After his conversion to belief in God, he converted to Christianity two years later in 1931, following a long discussion during a late-night stroll along Addison's Walk with friends Tolkien and Dyson. He then became a member of the Church of England (Anglican Church), an “ordinary layman.” Lewis’s faith profoundly affected his work, and his wartime radio broadcasts on the subject of Christianity brought him wide acclaim.
While Lewis was teaching, he and his friends were active in the informal Oxford literary group known as the Inklings, meeting weekly at the Eagle and the Child pub to read chapters of their stories to each another.
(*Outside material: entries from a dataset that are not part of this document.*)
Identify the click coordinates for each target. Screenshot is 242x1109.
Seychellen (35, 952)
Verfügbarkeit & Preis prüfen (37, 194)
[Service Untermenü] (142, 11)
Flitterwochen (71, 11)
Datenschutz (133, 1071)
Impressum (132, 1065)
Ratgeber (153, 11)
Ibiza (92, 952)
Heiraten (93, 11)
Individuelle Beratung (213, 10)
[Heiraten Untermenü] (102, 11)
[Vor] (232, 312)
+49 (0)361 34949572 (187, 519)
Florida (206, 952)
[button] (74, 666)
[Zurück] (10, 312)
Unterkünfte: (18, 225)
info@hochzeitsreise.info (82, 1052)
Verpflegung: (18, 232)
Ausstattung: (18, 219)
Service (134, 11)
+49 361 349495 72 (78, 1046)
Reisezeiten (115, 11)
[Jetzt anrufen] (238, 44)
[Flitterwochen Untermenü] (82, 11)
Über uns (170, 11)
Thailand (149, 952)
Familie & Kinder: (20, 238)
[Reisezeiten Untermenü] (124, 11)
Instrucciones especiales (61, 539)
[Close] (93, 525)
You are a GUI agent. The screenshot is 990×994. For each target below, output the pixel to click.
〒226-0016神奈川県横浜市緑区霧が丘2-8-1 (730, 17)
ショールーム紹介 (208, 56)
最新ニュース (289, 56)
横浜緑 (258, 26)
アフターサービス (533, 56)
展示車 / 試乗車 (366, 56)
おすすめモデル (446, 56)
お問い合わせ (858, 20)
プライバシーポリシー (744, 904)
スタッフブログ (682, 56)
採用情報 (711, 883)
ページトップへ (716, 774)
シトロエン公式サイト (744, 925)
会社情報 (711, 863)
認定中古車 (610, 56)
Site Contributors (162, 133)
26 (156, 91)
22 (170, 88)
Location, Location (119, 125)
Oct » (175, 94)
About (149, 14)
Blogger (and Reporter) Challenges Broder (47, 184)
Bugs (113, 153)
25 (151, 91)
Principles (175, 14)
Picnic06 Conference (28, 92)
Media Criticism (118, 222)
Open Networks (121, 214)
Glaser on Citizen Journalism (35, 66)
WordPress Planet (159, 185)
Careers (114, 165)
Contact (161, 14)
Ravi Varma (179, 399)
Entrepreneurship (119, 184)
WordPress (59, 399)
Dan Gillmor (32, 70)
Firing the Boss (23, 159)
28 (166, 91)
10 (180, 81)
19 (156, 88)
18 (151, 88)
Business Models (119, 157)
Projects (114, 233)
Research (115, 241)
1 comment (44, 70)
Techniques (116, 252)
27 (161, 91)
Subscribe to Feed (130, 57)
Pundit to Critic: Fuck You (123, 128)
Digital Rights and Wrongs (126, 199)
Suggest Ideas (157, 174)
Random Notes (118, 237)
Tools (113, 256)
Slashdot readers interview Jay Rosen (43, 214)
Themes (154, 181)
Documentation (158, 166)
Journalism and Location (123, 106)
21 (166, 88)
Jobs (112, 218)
He is best known as the author of The Chronicles of Narnia, The Screwtape Letters, and The Space Trilogy. His non-fiction Christian apologetics, including Mere Christianity, Miracles, and The Problem of Pain, have become some of Christianity’s most beloved classics, widely cited by Christians of every denomination. Lewis wrote more than 30 books, which have been translated into more than 30 languages, and have sold millions of copies. They have been popularized on stage, TV, radio, and film.
In 1956, Lewis married American writer Joy Davidman, who died of cancer four years later at the age of 45. Lewis died on 22 November 1963 from kidney failure, one week before his 65th birthday. In 2013, on the 50th anniversary of his death, Lewis was honored with a memorial in Poet’s Corner, Westminster Abby, although his actual burying place is in the quiet cemetery of the Holy Trinity Church in Headington Quarry, just outside of Oxford, near The Kilns, the home he shared with Warnie and, later, Joy too. It is still surrounded by the woods, ponds, gnarled tree trunks, and the achingly beautiful world that filled the silent spaces of Lewis’s inner life.
This month, we celebrate Lewis and his magnificent quest of quiet reflection. God has much to say in the silence. And C. S. Lewis heard.